What Should You Do After the Audit?
If the audit went as expected, you have nothing more to do. Just put everything away.
If you owe some money and agree with the balance due, pay it when you get the bill. If you can’t afford to pay right away, you can set up an installment agreement with the IRS.
If the audit shows you owe a lot of money, and you don’t agree with the determination, you have a lot of options. You can file for an appeal, request mediation or go to tax court. All of these options are open to you without your having to pay the balance due. But each of these protests have a specific deadline. Miss the deadline, and you’ve lost some rights. IRS Publication 556 explains your options.
What Are the Penalties for Under-Reporting on Your Taxes?
When the IRS disallows a lot of your expenses or finds a lot of unreported income, they often charge penalties.
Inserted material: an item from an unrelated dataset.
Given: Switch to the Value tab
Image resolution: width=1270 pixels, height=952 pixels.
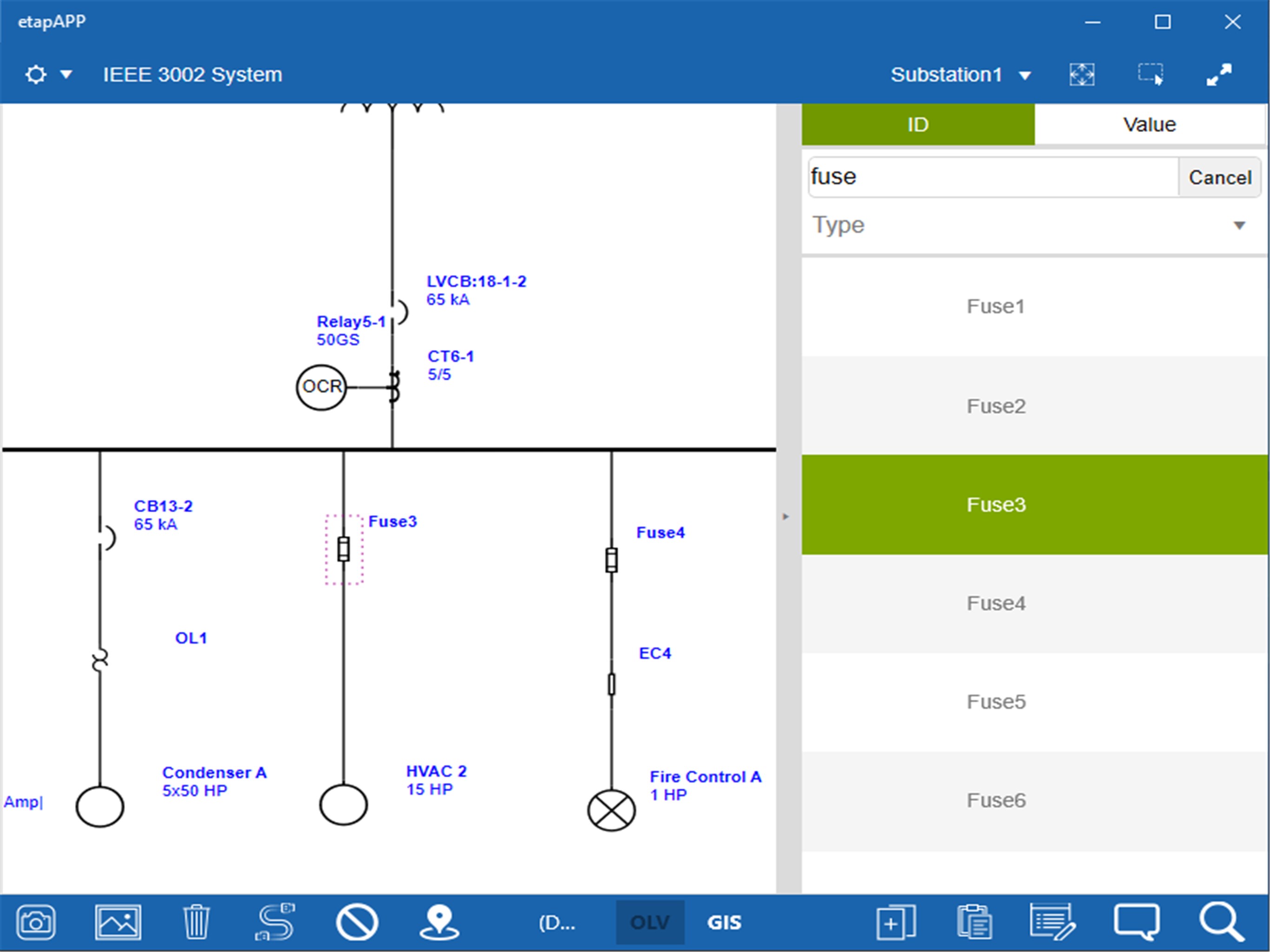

Most of the time, a good tax pro can persuade the IRS to waive the penalties for under-reporting. However, they generally cannot get penalties waived for late filing and late payment, including late payment on new balances resulting from an audit, so be sure to pay on time or request an extension by the deadline.
That being said, if it’s clear that the under-reporting of income or the over-reporting of expenses was deliberate, you will face penalties starting at 20% for accuracy-related penalties. They can go as high as 75% for fraud. And when the IRS feels you were evading taxes, the penalties can even include jail time. That’s when a criminal tax attorney is a good idea.
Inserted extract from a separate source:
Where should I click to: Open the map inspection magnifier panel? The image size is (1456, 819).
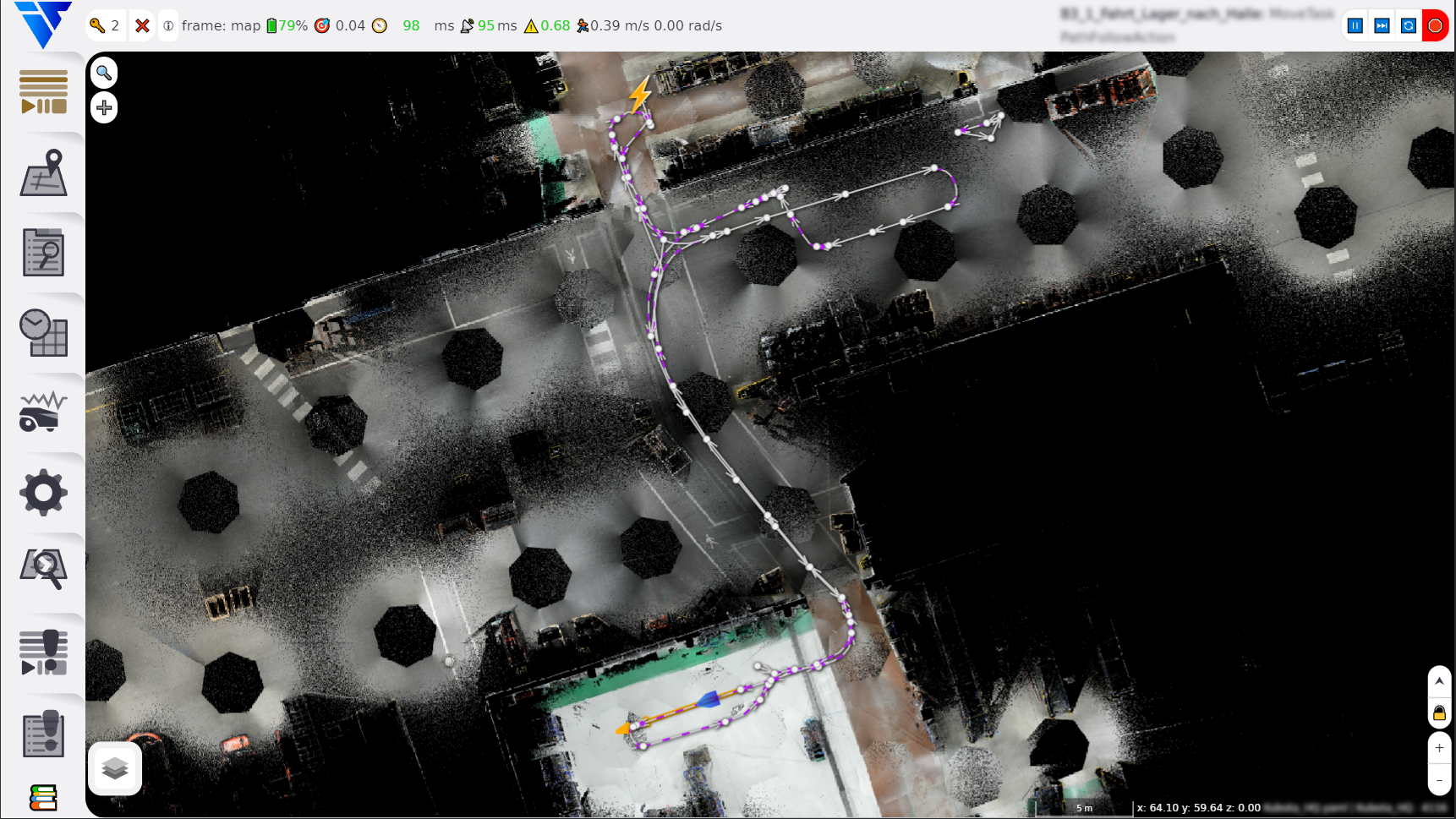pyautogui.click(x=43, y=569)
If you have under-reported 25% or more of your income, or if your taxes were under-reported by 25% or more, the IRS can audit you for six years instead of being limited to three years.
How Can You Avoid Being Audited?
You need to do four key things. First, keep great records and don’t make up the numbers you put on your tax return. Second, make sure everything on your tax return is in the correct place; put things in the wrong place and it confuses the IRS computer, which may get you flagged. Third, make sure you report all the income shown on all 1099s you receive. Even if the 1099s are wrong, there are ways to fix the errors in the return itself so that you don’t pay too much tax. Lastly, use reliable accounting software and consult an accountant to ensure all of your income, expenses and documents are on-point.